I remember Bush's campaign rhetoric seemed pretty radical to me; it was the US media that insisted on portraying him as moderate. Josh Marshall captures something very important about the way Bush, Cheney, Rumsfeld and the other neocons think (emphasis mine):
Almost all of Bush's deceptions have been deployed when he has tried to pass off his preexisting agenda items as solutions to particular problems with which, for the most part, they have no real connection. That's when the unverifiable assertion comes in handy. Many of the administration's policy arguments have amounted to predictions--tax cuts will promote job growth, Saddam is close to having nukes, Iraq can be occupied with a minimum of U.S. manpower--that most experts believed to be wrong, but which couldn't be definitely disproven until events played out in the future. In the midst of getting those policies passed, the administration's main obstacle has been the experts themselves--the economists who didn't trust the budget projections, the generals who didn't buy the troop estimates, intelligence analysts who questioned the existence of an active nuclear weapons program in Iraq. That has created a strong incentive to delegitimize the experts--a task that comes particularly easy to the revisionists who drive Bush administration policy. They tend to see experts as guardians of the status quo, who seek to block any and all change, no matter how necessary, and whose views are influenced and corrupted by the agendas and mindsets of their agencies. Like orthodox Marxists who pick apart mainstream economics and anthropology as the creations of 'bourgeois ideology' or Frenchified academic post-modernists who 'deconstruct' knowledge in a similar fashion, revisionist ideologues seek to expose "the facts" as nothing more than the spin of experts blinded by their own unacknowledged biases. The Bush administration's betes noir aren't patriarchy, racism, and homophobia, but establishmentarianism, big-government liberalism, and what they see as pervasive foreign policy namby-pambyism. For them, ignoring the experts and their 'facts' is not only necessary to advance their agenda, but a virtuous effort in the service of a higher cause.

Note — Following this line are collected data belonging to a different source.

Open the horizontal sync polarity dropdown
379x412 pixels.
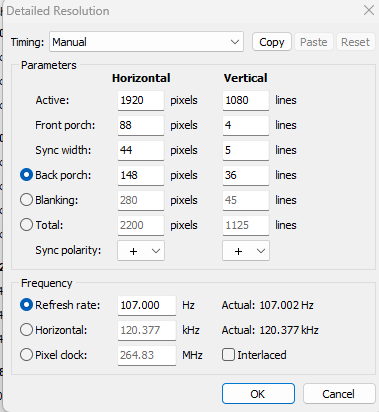[x=141, y=251]
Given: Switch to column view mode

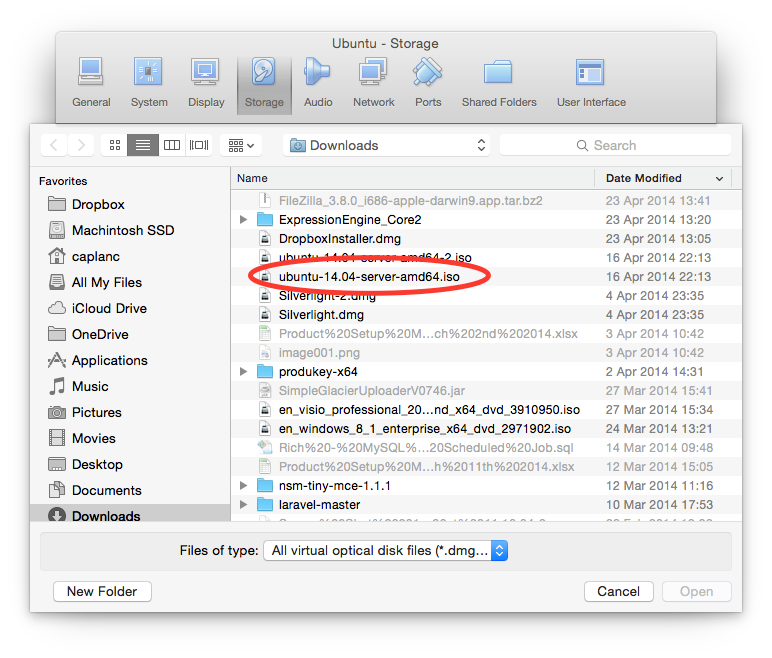Looking at the screenshot, I should 172,145.
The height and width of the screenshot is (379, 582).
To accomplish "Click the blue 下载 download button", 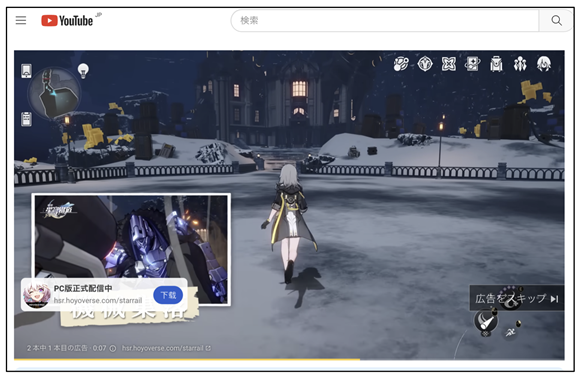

Bush's central values are values of faith, not of reasoning. He is not stupid (unfortunately), but he is said to be very unimaginative. He believes what he believes, and empiricism is not a part of that. He's post-modern in that "facts" are very fluid things, yet also medieval in his rejection of empiricism. He reminds me of some advocates of alternative medicine; a movement that often rejects conventional methods of proof and disproof.
Experts are very often wrong and people who reject empiricism can be correct. So far, however, Bush has an impressive record of failure -- at least as far as anyone can match his promises to outcomes.